**Stored data**
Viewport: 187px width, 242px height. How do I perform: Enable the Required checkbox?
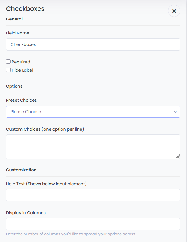click(9, 62)
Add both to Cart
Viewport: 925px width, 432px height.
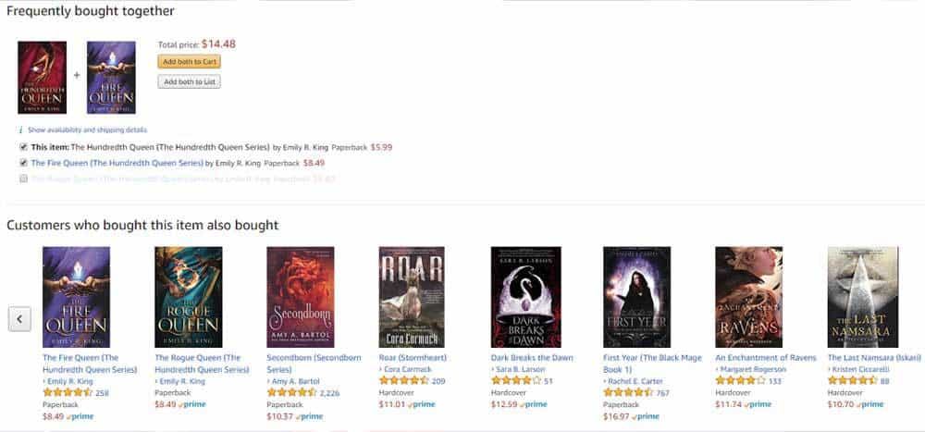point(189,61)
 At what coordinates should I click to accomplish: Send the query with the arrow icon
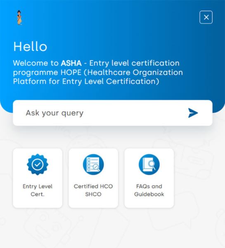pos(193,113)
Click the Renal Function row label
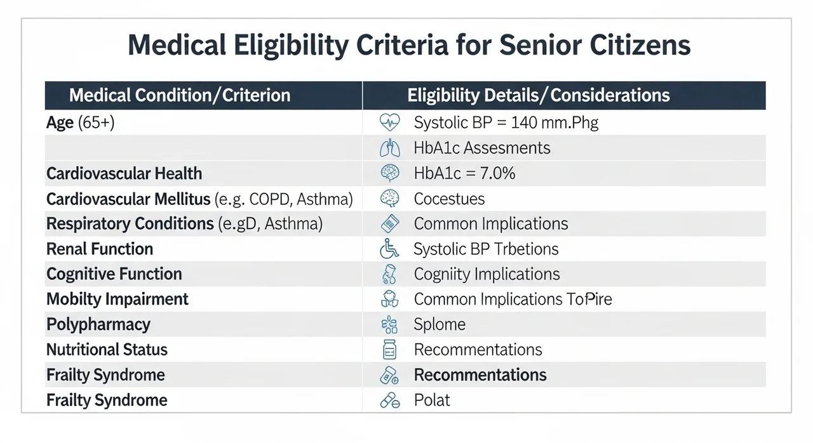 click(100, 249)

**Exercise objective**
Can you lay out every line of the records above as a numbered list, dropping any blank lines and leaving the pictures out?

**Solved exercise**
1. Viewport: 187px width, 242px height. How do I perform: Enable the Required checkbox?
2. click(9, 62)
3. Add both to Cart
4. Viewport: 925px width, 432px height.
5. point(189,61)
6.  At what coordinates should I click to accomplish: Send the query with the arrow icon
7. pos(193,113)
8. Click the Renal Function row label
9.  click(100, 249)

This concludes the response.